Synthesis uses music as missionary tool


    By Bernice Madsen

    BYU is sending out a new kind of missionary with a unique method of spreading the gospel.

    Members of the jazz band Synthesis tour places such as France, Germany, Russia, China and Japan to represent the church armed with saxophones, trumpets, drums and a whole assortment of instruments.

    “You”d be amazed at how much missionary work the jazz band is able to do,” said Ray Smith, director of Synthesis. “People will come to a jazz concert where they may not come to a concert of the Tabernacle Choir.”

    Synthesis will be performing on February 5 at the Conference Center as part of the jazz showcase in Winterfest 2003.

    The lure of jazz draws audiences to what they think is less threatening, neutral ground, Smith said.

    “They come to the concert and see these clean-cut kids playing so well,” Smith said. “Then they feel something coming from the stage that they didn”t expect and they start asking questions.”

    Synthesis does not proselyte in the areas they visit, but they do reach out to the community, said Rex Barrington of performing arts management.

    “They support the communities they visit by performing in the local jazz festivals, by presenting a positive, wholesome and clean image of the church,” Barrington said. “They also have special presentations for the mayor, city officials and youth in the community.”

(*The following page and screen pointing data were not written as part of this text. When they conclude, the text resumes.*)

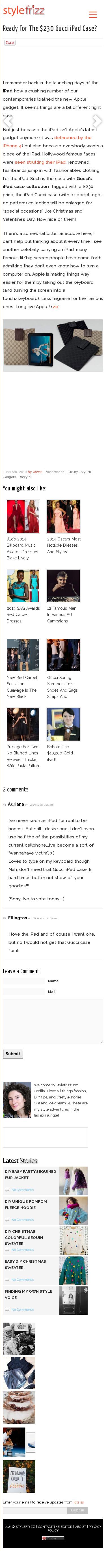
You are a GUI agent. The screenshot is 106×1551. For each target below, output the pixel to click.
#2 (4, 918)
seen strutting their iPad (40, 162)
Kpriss (78, 1502)
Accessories (55, 472)
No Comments (23, 1190)
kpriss (37, 472)
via (55, 306)
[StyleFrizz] (24, 17)
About (80, 1527)
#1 (4, 804)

    Synthesis participates in an international tour every other year, Barrington said. The four-week tours take up to four years of advance planning.

    On top of a missionary purpose, the group”s tours are intended to educate the band members about life as a performing musician on the road, Barrington said.

    “We hope the students will develop friendships and goodwill,” he said.

    More than 120 students try out at the beginning of every semester for one of the 18 to 19 positions in Synthesis. Smith said the band is a “musical melding of some of the finest young musicians at Brigham Young University.”

    Seretta Hart, 21, a senior from Monticello, majoring in music education, said she auditioned on a whim and never imagined that she would become the only female member of the band.

    Hart said it doesn”t strike her as strange to be the only female member.

    “I only notice on occasion,” she said.

    Since its organization in 1968, Synthesis has played with numerous renowned bands and received many awards.

    Although Synthesis performs all over the world, the students rarely play in the Salt Lake area, Barrington said.

    “I would dare say Synthesis is better known in Europe than in the United States,” Smith said.

    The February performance is a wonderful opportunity for people to come hear the band in Salt Lake without having to drive to Provo, Smith said.

    “I hope they take us up on it,” he said.